JERUSALEM (AP) — Israeli Prime Minister Benjamin Netanyahu pledged 200 million shekels ($57 million) Monday to build safe bypass roads for Jewish West Bank settlers, in a move that looks to satisfy a key constituent but anger Palestinians who consider it a further encroachment upon their hoped for future state.
Facing bereaved families of those killed in Palestinian attacks in the West Bank at parliament, Netanyahu assured them the government was committed to improving the roads, as well as the lighting and cellular coverage there to help prevent such attacks.
"We have a clear commitment to solve or help solve the problem of the bypass roads in Judea and Samaria," he said, referring to the West Bank by its biblical name. "I come now from a meeting with the finance minister and we decided together to immediately allocate 200 million shekels to paving roads... We're not just talking, we're doing.

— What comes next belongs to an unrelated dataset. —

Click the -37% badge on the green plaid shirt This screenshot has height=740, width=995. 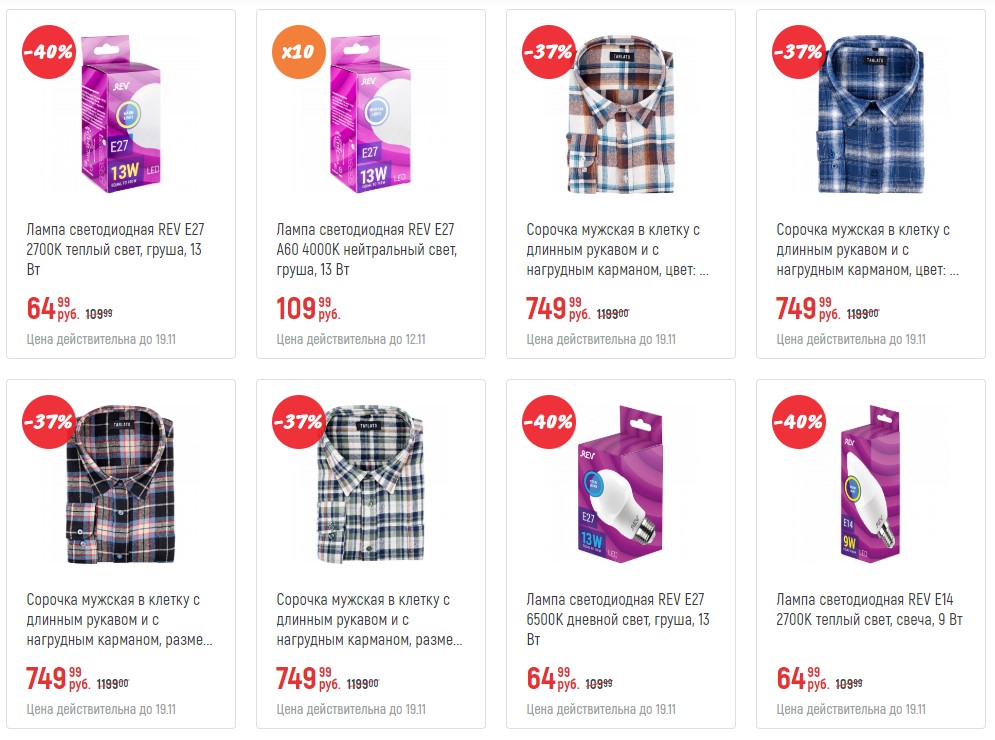[x=299, y=421]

Our actions are consistent, systematic and determined."
He said he planned to budget another 600 million shekels ($170 million) for further improvements. West Bank settlers have been demanding the improved infrastructure for some time, protesting outside Netanyahu's residence against what they called a cavalier approach to their safety.
Israel captured the West Bank, along with east Jerusalem, in the 1967 Mideast war. Most of the international community opposes all settlements there, considering them illegal obstacles to peace that gobble up land for a future Palestinian state. Israel says the fate of the settlements, home to more than 600,000 Israelis, should be decided through negotiations.
The announcement followed previous approval of additional settlement housing construction. The Palestinians see the roads as another way for Israel to seize land and entrench what they call a segregated system that favors settlers over Palestinians.
"The Israeli prime minister is accelerating the settlement enterprise on all levels," said Nabil Shaath, an adviser to Palestinian President Mahmoud Abbas. "All of this has only one goal, which is to destroy any possibility to revive the peace process based on the two-state solution.
Abbas himself was scheduled to arrive Monday in Saudi Arabia for a meeting with King Salman bin Abdulaziz and Crown Prince Mohammad bin Salman about the recent Palestinian reconciliation efforts between the Islamic militant group Hamas and Abbas' Fatah movement. Also on the agenda are ideas presented to restart Israeli-Palestinian peace talks during a recent visit to Saudi Arabia by Jared Kushner, President Trump's son-in-law and adviser.
Also Monday, Netanyahu said Israel will not return the bodies of five Palestinian militants killed last week when it destroyed a tunnel running from Gaza into Israel. He implied that Israel will hold on to the bodies until Hamas militants agree to return the remains of two soldiers killed in a 2014 war, as well as two live Israeli civilians believed held in the Gaza Strip.
The family of one of the dead soldiers has urged the government not to return the militants' bodies.
"We will bring our boys home, there are no free gifts," Netanyahu said.